A previsão de cotação do dólar está em R$ 5,40 para o fim deste ano. No fim de 2026, estima-se que a moeda norte-americana fique em R$ 5,50.
Inflação
Nesta edição do boletim Focus, a estimativa das instituições financeiras para o Índice Nacional de Preços ao Consumidor Amplo (IPCA) – considerado a inflação oficial do país – passou de 4,43% para 4,4% este ano.
Para 2026, a projeção da inflação variou de 4,17% para 4,16%. Para 2027 e 2028, as previsões são de 3,8% e 3,5%, respectivamente.
Pela quarta semana seguida, a previsão foi reduzida, após a divulgação do resultado da inflação de outubro, a menor para o mês em quase 30 anos. Com isso, a estimativa alcançou o intervalo da meta de inflação que deve ser perseguida pelo BC.
Definida pelo Conselho Monetário Nacional (CMN), a meta é de 3%, com intervalo de tolerância de 1,5 ponto percentual para cima ou para baixo. Ou seja, o limite inferior é 1,5% e o superior 4,5%.
A redução na conta de luz puxou a inflação oficial para baixo e fez o IPCA fechar outubro em 0,09%, o menor para o mês desde 1998, segundo o IBGE. Em setembro, o índice havia marcado 0,48%. Em outubro de 2024, a variação foi de 0,56%.
Com esse resultado, a inflação acumulada em 12 meses é 4,68%, a primeira vez, em oito meses, que o patamar fica abaixo da casa de 5%. No entanto, ainda acima do teto da meta do CMN.
Na próxima quarta-feira (10), o IBGE divulga o IPCA de novembro.
Juros básicos
Para alcançar a meta de inflação, o Banco Central usa como principal instrumento a taxa básica de juros – a Selic – definida em 15% ao ano pelo Comitê de Política Monetária (Copom) do BC. O recuo da inflação e a desaceleração da economia levaram à manutenção da Selic pela terceira vez seguida, na última reunião, no início do mês passado.
No entanto, o colegiado não descarta a possibilidade de voltar a elevar os juros “caso julgue apropriado”.
Em nota, o BC informou que o ambiente externo se mantém incerto por causa da conjuntura e da política econômica nos Estados Unidos, com reflexos nas condições financeiras globais. No Brasil, a autarquia destacou que a inflação continua acima da meta, apesar da desaceleração da atividade econômica, o que indica que os juros continuarão altos por bastante tempo.
O Copom faz a última reunião do ano nesta terça (9) e quarta-feira (10), e a estimativa dos analistas de mercado é que a taxa básica encerre 2025 em 15% ao ano.
Para o fim de 2026, a expectativa é que a Selic caia para 12,25% ao ano. Para 2027 e 2028, a previsão é que ela seja reduzida novamente para 10,5% ao ano e 9,5% ao ano, respectivamente.
Quando o Copom aumenta a Selic, a finalidade é conter a demanda aquecida; isso causa reflexos nos preços porque os juros mais altos encarecem o crédito e estimulam a poupança.

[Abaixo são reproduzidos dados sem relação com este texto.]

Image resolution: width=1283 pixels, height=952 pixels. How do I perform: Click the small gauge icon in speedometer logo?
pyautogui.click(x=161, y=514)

Assim, taxas mais altas também podem dificultar a expansão da economia. Os bancos ainda consideram outros fatores na hora de definir os juros cobrados dos consumidores, como risco de inadimplência, lucro e despesas administrativas.
Quando a taxa Selic é reduzida, a tendência é que o crédito fique mais barato, com incentivo à produção e ao consumo, reduzindo o controle sobre a inflação e estimulando a atividade econômica.